NASA's Human Training Centrifuge — an awesome piece of the space race history — was for sale on eBay and nobody bid. For just $12 million, you could've had the largest human centrifuge ever built and trained like an astronaut.
The Johnsville Centrifuge lives inside the Naval Air Development Center in Warminster, Pennsylvania. It was designed in the late forties and put into operation in 1949 to address the ever-faster and more demanding operating environment of super- and eventually hypersonic high-G aircraft. Pilots trained in this beast for the rigors of high-G flight in the X-15 program, for the F-14, and practically anything the Navy flew back in the day.
The 4,000 HP General Electric motor was capable of spinning the massive 50-foot arm up to 170 mph with sustained operation developing a staggering 32 Gs of force. The highest loading any human was ever able to sustain without passing out was around 20.7 G's (that means the average man's weight in 1960 of 166 lbs turned into a perceived weight around 3436 lbs!).

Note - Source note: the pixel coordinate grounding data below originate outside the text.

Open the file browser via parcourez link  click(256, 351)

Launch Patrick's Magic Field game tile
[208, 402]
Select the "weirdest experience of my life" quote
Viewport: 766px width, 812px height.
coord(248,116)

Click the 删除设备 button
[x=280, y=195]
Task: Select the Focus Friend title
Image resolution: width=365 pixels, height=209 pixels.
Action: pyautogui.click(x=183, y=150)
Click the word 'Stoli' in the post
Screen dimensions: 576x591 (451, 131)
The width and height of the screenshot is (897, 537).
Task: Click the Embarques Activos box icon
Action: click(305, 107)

In 1962, it was re-engineered and transformed into the world's most sophisticated flight simulator, with full instrumentation and the ability to simulate everything from vicious dogfights to ejection procedures. When America decided to turn its eyes to the heavens and venture into space, the Johnsville Centrifuge was repurposed to train astronauts for the Mercury, Gemini and Apollo missions and was even used for training in the early space shuttle missions. Neil Armstrong trained in this baby.

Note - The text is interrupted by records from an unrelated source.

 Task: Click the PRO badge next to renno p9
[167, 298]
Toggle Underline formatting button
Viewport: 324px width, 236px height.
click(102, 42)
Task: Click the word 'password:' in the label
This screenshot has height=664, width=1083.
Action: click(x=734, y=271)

When NASA vacated NADC, it was relinquished to the local government, which sold it to a private company, which in turn transformed the facility into The Johnsville Centrifuge and Science Museum. The Centrifuge sale on eBay was really just testing the waters to see if there was any public interest in the sale of the facility, but it certainly would be glorious to plug the motor back in and fire this sucker up. We've bought plenty of other stupid stuff in way worse condition.
So whaddya say? Anyone want to go in halfsies? (Hat tip to Charlie!)